[[ GIVEN DATA open ]]
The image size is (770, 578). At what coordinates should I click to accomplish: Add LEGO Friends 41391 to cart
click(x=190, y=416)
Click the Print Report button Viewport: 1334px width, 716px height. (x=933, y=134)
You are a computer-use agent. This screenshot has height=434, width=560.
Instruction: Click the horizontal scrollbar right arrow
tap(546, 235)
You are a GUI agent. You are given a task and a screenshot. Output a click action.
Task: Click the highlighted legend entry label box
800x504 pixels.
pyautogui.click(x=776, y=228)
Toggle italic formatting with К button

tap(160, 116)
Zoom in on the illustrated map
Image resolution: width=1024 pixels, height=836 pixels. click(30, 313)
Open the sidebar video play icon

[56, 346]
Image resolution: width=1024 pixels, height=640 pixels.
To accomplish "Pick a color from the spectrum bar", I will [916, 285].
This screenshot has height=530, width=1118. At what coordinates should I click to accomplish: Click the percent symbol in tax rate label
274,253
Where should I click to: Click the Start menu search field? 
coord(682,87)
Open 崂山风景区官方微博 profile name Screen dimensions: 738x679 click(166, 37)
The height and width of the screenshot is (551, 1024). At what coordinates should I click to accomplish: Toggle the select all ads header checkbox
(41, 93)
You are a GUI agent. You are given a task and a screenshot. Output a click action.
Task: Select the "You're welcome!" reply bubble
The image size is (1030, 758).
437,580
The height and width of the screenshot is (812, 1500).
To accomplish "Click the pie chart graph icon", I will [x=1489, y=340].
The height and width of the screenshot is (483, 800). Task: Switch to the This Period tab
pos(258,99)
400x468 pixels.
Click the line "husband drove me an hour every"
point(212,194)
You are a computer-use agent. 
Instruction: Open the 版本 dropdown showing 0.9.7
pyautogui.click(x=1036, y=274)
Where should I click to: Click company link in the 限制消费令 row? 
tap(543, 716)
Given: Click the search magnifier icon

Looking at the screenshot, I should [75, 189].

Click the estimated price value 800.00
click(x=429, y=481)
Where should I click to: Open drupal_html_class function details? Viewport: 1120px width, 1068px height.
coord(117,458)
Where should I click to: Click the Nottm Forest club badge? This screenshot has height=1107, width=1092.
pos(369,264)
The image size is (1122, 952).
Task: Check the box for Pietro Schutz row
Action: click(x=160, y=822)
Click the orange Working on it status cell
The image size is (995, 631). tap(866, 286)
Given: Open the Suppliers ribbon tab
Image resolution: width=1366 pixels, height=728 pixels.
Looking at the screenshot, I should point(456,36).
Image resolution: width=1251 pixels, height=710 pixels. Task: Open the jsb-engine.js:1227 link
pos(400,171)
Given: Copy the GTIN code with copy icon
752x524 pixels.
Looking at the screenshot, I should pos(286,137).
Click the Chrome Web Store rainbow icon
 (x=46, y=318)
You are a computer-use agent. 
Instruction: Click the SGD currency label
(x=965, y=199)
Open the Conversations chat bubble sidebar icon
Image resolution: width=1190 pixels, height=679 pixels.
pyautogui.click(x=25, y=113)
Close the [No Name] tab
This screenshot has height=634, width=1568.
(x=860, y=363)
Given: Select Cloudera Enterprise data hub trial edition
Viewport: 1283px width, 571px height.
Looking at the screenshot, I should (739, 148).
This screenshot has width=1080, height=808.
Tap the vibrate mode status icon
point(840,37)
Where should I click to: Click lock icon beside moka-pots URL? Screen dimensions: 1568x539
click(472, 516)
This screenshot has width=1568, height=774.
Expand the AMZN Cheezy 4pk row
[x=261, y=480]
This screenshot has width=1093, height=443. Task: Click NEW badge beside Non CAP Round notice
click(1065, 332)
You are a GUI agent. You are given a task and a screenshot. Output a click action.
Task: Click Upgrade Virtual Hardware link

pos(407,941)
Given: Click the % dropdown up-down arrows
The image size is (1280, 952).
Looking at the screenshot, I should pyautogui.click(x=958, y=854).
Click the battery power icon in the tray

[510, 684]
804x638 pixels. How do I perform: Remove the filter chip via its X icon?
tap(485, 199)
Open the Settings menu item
[[ GIVEN DATA closed ]]
**ABOUT THIS EXERCISE:**
All the lines of the material above must be given again exactly.

**TASK RESULT:**
The image size is (770, 578). At what coordinates should I click to accomplish: Add LEGO Friends 41391 to cart
click(x=190, y=416)
Click the Print Report button Viewport: 1334px width, 716px height. (x=933, y=134)
You are a computer-use agent. This screenshot has height=434, width=560.
Instruction: Click the horizontal scrollbar right arrow
tap(546, 235)
You are a GUI agent. You are given a task and a screenshot. Output a click action.
Task: Click the highlighted legend entry label box
800x504 pixels.
pyautogui.click(x=776, y=228)
Toggle italic formatting with К button

tap(160, 116)
Zoom in on the illustrated map
Image resolution: width=1024 pixels, height=836 pixels. click(30, 313)
Open the sidebar video play icon

[56, 346]
Image resolution: width=1024 pixels, height=640 pixels.
To accomplish "Pick a color from the spectrum bar", I will [916, 285].
This screenshot has height=530, width=1118. At what coordinates should I click to accomplish: Click the percent symbol in tax rate label
274,253
Where should I click to: Click the Start menu search field? 
coord(682,87)
Open 崂山风景区官方微博 profile name Screen dimensions: 738x679 click(166, 37)
The height and width of the screenshot is (551, 1024). At what coordinates should I click to accomplish: Toggle the select all ads header checkbox
(41, 93)
You are a GUI agent. You are given a task and a screenshot. Output a click action.
Task: Select the "You're welcome!" reply bubble
The image size is (1030, 758).
437,580
The height and width of the screenshot is (812, 1500).
To accomplish "Click the pie chart graph icon", I will [x=1489, y=340].
The height and width of the screenshot is (483, 800). Task: Switch to the This Period tab
pos(258,99)
400x468 pixels.
Click the line "husband drove me an hour every"
point(212,194)
You are a computer-use agent. 
Instruction: Open the 版本 dropdown showing 0.9.7
pyautogui.click(x=1036, y=274)
Where should I click to: Click company link in the 限制消费令 row? 
tap(543, 716)
Given: Click the search magnifier icon

Looking at the screenshot, I should [75, 189].

Click the estimated price value 800.00
click(x=429, y=481)
Where should I click to: Open drupal_html_class function details? Viewport: 1120px width, 1068px height.
coord(117,458)
Where should I click to: Click the Nottm Forest club badge? This screenshot has height=1107, width=1092.
pos(369,264)
The image size is (1122, 952).
Task: Check the box for Pietro Schutz row
Action: click(x=160, y=822)
Click the orange Working on it status cell
The image size is (995, 631). tap(866, 286)
Given: Open the Suppliers ribbon tab
Image resolution: width=1366 pixels, height=728 pixels.
Looking at the screenshot, I should point(456,36).
Image resolution: width=1251 pixels, height=710 pixels. Task: Open the jsb-engine.js:1227 link
pos(400,171)
Given: Copy the GTIN code with copy icon
752x524 pixels.
Looking at the screenshot, I should pos(286,137).
Click the Chrome Web Store rainbow icon
 (x=46, y=318)
You are a computer-use agent. 
Instruction: Click the SGD currency label
(x=965, y=199)
Open the Conversations chat bubble sidebar icon
Image resolution: width=1190 pixels, height=679 pixels.
pyautogui.click(x=25, y=113)
Close the [No Name] tab
This screenshot has height=634, width=1568.
(x=860, y=363)
Given: Select Cloudera Enterprise data hub trial edition
Viewport: 1283px width, 571px height.
Looking at the screenshot, I should (739, 148).
This screenshot has width=1080, height=808.
Tap the vibrate mode status icon
point(840,37)
Where should I click to: Click lock icon beside moka-pots URL? Screen dimensions: 1568x539
click(472, 516)
This screenshot has width=1568, height=774.
Expand the AMZN Cheezy 4pk row
[x=261, y=480]
This screenshot has width=1093, height=443. Task: Click NEW badge beside Non CAP Round notice
click(1065, 332)
You are a GUI agent. You are given a task and a screenshot. Output a click action.
Task: Click Upgrade Virtual Hardware link

pos(407,941)
Given: Click the % dropdown up-down arrows
The image size is (1280, 952).
Looking at the screenshot, I should pyautogui.click(x=958, y=854).
Click the battery power icon in the tray

[510, 684]
804x638 pixels. How do I perform: Remove the filter chip via its X icon?
tap(485, 199)
Open the Settings menu item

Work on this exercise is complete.